**Supplied passage:**
****************

Profiling with CUTLASS Profiler

The CUTLASS Profiler is a command-line driven test and profiling environment for CUTLASS computations defined in the CUTLASS Instance Library. It can execute and profile GEMM, Sparse GEMM, Conv2d, and Conv3d kernels with comprehensive performance metrics.

Building the Profiler

The CUTLASS Profiler can be compiled from the CUTLASS build directory:

$ make cutlass_profiler -j

By default, only one tile size (typically 128x128) is instantiated for each data type, math instruction, and layout to reduce compilation time.

****************

**Dataset section:**
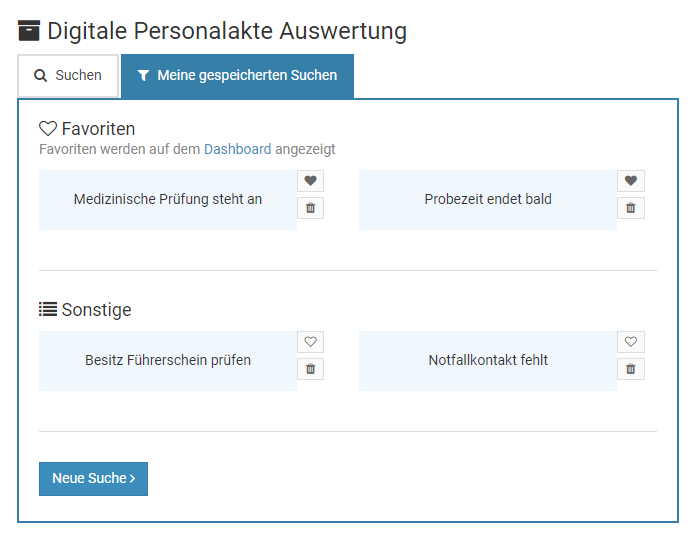Delete the 'Medizinische Prüfung steht an' search
Viewport: 697px width, 540px height.
tap(310, 208)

****************

**Job 1:** According to the CUTLASS Profiler text, which kinds of kernels can the profiler run and profile?
**Job 2:** Continue the CUTLASS Profiler text from its last sentence.

**Task response 1:** GEMM, Sparse GEMM, Conv2d, and Conv3d kernels.

**Task response 2:**
Building All Kernels

To instantiate all available kernels (warning: this results in tens of thousands of kernels and very long build times):

$ cmake .. -DCUTLASS_NVCC_ARCHS=90a -DCUTLASS_LIBRARY_KERNELS=all
$ make cutlass_profiler -j16

Building a Subset of Kernels

For practical use, compile only the kernels you need using wildcard patterns:

$ cmake .. -DCUTLASS_NVCC_ARCHS='75;80' \
  -DCUTLASS_LIBRARY_KERNELS=cutlass_tensorop_s*gemm_f16_*_nt_align8
$ make cutlass_profiler -j16

Basic Usage

View the help message to see all available options:

$ ./tools/profiler/cutlass_profiler --help

Profiling Modes

The profiler supports several execution modes:

--mode=profile - Regular verification and profiling (default)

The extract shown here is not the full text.